The judgment runs the risk of opening up a Pandora’s Box as the sheer logic of it implies that CAG audits should be mandatory in all contracts where private entities enter into revenue-sharing arrangements with the Centre. These could be in exchange for the rights obtained and for such activities as developing hydrocarbon blocks, highways, airports and ports. There are many such projects in PPP mode that both the Centre and State Governments are actively promoting — and for good reason. Governments today have neither the cash nor the managerial resources to undertake massive infrastructure investments. Bidding out projects to private parties and entering into income/profit-sharing agreements is the only way to go. But this system cannot work by treating private concessionaires or licencees as public sector undertakings and making them subject to compulsory CAG audit, even for the “limited purpose” of securing the state’s revenue interests.

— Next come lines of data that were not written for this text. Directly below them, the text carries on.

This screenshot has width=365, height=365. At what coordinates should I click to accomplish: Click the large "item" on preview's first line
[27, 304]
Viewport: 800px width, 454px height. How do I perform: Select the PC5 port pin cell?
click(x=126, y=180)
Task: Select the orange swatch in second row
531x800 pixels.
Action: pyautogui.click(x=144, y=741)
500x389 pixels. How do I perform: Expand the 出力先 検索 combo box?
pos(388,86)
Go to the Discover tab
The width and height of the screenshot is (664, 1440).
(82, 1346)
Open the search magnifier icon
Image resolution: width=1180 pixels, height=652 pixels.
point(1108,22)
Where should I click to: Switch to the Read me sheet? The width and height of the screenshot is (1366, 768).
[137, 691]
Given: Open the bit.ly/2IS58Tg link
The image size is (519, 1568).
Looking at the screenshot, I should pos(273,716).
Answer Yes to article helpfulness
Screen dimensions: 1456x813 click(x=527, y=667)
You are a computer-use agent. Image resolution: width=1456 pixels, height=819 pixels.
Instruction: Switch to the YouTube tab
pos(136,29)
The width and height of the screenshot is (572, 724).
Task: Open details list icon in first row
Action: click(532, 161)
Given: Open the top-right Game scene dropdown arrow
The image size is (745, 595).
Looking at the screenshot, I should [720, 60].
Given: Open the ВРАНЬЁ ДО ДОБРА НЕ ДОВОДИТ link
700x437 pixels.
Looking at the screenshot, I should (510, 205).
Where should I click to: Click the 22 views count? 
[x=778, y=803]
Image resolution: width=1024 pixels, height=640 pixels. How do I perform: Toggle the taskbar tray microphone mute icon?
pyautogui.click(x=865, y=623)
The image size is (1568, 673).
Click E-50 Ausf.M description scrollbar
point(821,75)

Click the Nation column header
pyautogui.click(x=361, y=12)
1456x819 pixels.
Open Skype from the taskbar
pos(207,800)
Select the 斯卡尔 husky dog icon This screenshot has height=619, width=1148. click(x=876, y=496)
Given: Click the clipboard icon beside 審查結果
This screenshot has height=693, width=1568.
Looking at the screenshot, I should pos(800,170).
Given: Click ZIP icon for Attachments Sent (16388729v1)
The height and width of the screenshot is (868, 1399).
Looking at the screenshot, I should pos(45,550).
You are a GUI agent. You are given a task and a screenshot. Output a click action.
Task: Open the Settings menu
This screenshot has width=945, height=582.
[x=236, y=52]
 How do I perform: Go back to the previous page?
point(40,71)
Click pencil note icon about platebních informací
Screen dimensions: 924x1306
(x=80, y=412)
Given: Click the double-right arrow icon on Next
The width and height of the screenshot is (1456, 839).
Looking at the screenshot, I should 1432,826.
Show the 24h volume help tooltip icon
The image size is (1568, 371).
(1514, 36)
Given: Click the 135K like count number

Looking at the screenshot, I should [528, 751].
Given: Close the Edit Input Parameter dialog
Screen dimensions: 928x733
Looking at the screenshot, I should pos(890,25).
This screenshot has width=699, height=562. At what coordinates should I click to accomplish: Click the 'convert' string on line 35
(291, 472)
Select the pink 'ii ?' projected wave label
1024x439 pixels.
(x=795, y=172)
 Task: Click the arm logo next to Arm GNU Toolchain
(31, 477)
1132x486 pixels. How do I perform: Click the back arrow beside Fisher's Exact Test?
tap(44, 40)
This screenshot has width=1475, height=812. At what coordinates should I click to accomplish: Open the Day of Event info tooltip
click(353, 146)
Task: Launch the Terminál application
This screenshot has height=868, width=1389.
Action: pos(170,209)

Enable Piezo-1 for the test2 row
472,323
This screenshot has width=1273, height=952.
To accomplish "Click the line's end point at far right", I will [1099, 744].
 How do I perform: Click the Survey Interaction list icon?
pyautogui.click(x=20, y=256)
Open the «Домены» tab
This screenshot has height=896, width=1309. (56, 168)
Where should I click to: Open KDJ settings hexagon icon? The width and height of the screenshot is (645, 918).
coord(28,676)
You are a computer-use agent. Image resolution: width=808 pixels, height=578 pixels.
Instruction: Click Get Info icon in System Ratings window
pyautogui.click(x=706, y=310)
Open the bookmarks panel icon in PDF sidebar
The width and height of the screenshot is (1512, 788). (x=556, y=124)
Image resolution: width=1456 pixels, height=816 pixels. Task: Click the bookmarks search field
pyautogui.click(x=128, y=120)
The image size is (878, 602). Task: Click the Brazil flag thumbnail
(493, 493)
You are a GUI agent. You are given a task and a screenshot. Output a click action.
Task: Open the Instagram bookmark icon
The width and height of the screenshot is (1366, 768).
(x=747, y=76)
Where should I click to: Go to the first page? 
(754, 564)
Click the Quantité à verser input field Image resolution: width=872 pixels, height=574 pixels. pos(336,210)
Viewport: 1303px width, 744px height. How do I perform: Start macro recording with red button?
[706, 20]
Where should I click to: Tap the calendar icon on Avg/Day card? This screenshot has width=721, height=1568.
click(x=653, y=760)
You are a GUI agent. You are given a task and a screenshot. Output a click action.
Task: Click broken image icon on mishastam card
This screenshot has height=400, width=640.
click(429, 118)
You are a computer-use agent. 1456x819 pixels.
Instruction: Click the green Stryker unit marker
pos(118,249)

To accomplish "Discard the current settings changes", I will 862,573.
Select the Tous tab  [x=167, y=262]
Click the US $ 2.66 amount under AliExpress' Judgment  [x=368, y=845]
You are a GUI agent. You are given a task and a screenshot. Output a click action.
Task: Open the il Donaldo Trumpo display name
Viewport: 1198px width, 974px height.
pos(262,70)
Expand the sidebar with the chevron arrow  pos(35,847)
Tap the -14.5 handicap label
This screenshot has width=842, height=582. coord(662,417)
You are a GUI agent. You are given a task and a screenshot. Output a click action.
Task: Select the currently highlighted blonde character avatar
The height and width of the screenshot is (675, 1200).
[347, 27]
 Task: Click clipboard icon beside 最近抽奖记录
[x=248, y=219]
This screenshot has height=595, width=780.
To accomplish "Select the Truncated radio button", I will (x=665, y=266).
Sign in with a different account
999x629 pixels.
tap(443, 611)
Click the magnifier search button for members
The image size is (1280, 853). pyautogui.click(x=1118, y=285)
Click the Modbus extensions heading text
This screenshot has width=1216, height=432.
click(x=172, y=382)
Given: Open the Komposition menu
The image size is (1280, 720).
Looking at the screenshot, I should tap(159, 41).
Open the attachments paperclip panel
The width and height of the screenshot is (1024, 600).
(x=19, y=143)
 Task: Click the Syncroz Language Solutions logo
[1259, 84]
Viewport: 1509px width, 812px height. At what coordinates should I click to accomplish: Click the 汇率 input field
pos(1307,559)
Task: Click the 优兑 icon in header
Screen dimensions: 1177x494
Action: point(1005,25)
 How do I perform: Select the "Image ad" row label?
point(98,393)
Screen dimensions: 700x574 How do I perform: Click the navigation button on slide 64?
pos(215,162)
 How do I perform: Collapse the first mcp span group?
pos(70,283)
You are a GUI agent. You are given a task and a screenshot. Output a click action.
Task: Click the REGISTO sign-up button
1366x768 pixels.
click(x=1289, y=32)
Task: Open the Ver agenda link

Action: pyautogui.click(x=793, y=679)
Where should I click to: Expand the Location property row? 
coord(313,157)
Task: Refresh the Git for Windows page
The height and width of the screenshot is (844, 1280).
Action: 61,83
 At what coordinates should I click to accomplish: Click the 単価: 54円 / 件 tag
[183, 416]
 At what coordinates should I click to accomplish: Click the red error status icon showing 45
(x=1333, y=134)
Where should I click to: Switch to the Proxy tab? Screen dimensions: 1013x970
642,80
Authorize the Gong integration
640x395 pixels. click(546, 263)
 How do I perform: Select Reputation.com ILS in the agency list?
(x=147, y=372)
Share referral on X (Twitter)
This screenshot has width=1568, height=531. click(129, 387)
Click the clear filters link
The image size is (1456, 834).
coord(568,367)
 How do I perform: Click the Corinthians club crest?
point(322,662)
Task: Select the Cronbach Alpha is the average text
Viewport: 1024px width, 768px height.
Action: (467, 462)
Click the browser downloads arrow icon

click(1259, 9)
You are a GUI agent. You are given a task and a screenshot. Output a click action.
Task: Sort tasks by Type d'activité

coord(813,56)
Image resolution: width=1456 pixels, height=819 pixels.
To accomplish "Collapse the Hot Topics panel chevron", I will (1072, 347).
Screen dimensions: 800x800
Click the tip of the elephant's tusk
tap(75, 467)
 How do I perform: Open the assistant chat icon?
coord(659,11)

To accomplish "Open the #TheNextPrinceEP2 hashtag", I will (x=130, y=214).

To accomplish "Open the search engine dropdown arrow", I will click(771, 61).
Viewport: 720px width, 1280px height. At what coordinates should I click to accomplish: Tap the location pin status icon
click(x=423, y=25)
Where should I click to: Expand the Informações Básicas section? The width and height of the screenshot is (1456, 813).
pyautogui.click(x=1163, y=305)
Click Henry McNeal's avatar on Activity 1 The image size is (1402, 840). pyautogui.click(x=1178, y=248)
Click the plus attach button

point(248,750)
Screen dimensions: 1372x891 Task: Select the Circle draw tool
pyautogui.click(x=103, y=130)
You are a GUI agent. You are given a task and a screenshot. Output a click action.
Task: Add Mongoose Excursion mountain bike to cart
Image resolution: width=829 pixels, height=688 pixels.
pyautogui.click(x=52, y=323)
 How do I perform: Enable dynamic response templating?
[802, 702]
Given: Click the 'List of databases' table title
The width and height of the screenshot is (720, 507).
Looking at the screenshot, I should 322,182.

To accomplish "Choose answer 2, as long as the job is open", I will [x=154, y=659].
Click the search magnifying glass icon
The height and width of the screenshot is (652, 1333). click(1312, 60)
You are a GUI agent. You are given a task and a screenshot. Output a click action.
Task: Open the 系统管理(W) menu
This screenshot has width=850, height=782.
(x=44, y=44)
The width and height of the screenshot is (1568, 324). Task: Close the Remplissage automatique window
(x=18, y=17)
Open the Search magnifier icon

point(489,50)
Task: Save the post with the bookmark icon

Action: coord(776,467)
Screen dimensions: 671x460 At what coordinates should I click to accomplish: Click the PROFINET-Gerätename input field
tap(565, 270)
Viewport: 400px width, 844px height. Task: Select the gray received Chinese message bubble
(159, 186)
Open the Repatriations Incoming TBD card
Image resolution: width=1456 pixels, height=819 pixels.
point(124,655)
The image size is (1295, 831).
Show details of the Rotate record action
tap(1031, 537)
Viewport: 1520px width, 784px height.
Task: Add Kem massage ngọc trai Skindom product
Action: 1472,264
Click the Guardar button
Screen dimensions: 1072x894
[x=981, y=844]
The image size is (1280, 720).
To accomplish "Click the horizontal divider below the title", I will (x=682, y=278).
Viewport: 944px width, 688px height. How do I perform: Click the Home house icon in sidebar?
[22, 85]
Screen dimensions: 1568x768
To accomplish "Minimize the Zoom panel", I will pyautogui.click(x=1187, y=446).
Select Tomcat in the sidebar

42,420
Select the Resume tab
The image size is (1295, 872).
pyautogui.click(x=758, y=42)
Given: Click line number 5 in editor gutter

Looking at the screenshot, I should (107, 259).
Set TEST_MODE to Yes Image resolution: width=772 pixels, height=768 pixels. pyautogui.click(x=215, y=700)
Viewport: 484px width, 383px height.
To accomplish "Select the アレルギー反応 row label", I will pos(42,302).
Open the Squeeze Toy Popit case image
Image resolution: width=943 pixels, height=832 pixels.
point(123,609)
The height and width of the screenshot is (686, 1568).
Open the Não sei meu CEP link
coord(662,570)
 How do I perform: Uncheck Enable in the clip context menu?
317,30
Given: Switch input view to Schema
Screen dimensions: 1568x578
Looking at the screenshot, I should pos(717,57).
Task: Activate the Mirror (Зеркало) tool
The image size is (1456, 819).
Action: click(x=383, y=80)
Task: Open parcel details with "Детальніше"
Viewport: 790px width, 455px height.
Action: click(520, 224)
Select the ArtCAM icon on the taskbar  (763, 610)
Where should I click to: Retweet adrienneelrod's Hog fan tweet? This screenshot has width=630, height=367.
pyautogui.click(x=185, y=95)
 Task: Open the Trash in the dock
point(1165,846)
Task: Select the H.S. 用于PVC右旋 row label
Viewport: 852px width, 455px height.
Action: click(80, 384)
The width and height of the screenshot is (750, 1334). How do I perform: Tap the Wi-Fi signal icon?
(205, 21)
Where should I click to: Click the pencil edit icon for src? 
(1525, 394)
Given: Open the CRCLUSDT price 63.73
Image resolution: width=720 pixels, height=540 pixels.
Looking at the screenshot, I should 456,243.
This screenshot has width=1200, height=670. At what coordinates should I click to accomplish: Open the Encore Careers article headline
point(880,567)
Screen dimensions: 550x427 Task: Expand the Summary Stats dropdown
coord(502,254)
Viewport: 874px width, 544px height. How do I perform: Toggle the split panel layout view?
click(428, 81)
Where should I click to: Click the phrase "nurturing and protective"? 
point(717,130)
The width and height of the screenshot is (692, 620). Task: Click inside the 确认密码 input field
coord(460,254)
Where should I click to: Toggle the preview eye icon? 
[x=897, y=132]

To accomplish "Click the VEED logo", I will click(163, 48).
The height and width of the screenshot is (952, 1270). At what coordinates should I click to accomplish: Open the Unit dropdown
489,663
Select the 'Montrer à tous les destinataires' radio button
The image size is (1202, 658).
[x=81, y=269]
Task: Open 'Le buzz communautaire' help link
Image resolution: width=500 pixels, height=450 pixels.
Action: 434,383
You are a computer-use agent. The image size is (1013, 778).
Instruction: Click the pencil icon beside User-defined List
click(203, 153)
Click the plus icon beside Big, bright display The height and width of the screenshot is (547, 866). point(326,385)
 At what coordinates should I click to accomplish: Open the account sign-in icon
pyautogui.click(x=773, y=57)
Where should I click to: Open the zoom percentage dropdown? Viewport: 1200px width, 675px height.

It hardly needs reiteration that the Centre must not be denied its legitimate share of revenues from licensed service providers or PPP projects. But this is something that should be addressed in the licence agreements themselves. The existing agreements with telecom firms, in fact, provide for special audits in the event the Centre feels that the statements and accounts submitted by the licencees are inaccurate or misleading, even when duly certified by its auditors. The special auditors appointed have the same powers and access to the company’s books as its auditors. Moreover, such audits can even be conducted through the CAG. A basic mistrust in the private sector arises when CAG audits are made mandatory, as they are for government companies. There are reasons to believe, as the Supreme Court obviously does, that a venal executive worked hand in glove with private interests to rob the exchequer in some spectrum auctions. But the remedy prescribed for this is wrong.